## YOUR ASSIGNMENT
Your response should contain every line from the data below that holds the string "Task".

(Collected data)
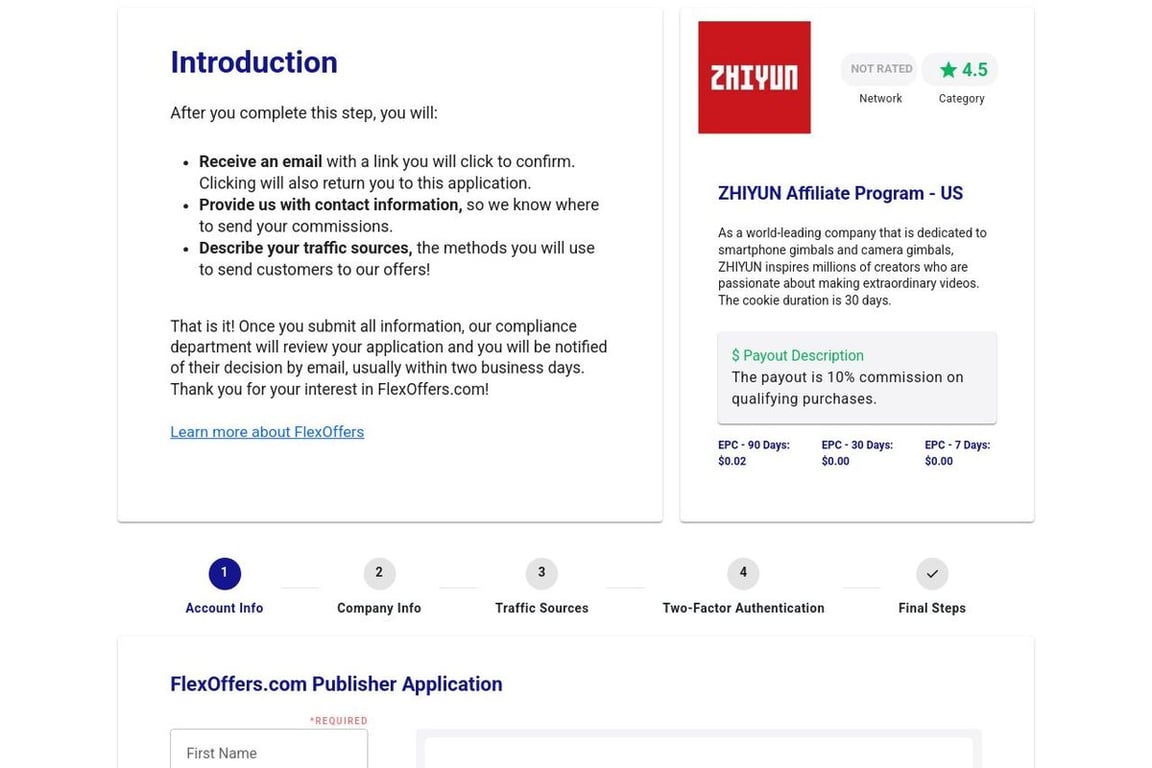Click the Payout Description box
The height and width of the screenshot is (768, 1152).
(x=856, y=378)
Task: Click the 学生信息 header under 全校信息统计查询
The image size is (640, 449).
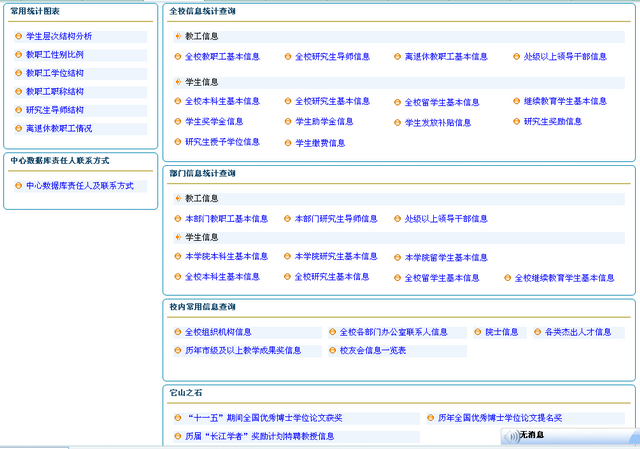Action: tap(202, 82)
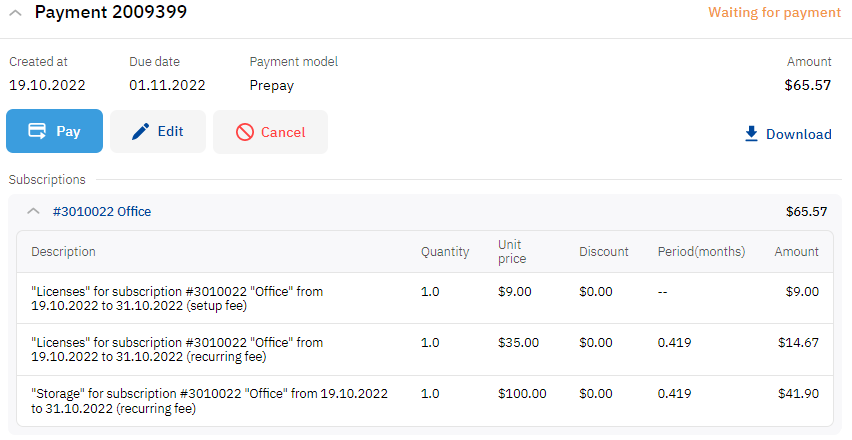Click the Download link text
The height and width of the screenshot is (440, 852).
click(x=798, y=134)
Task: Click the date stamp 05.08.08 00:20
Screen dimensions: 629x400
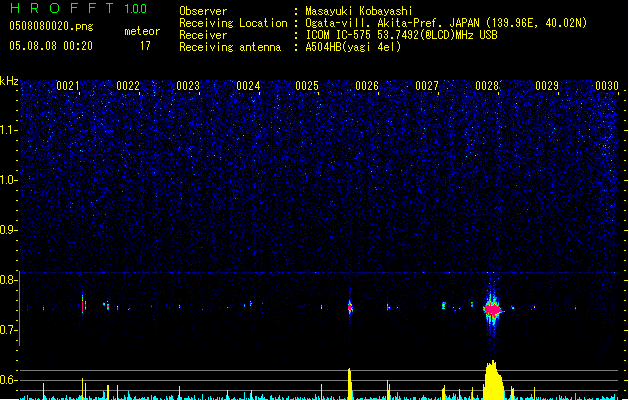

## SOLUTION TO THIS PROBLEM
Task: Click the 学生信息 header under 全校信息统计查询
Task: Click the date stamp 05.08.08 00:20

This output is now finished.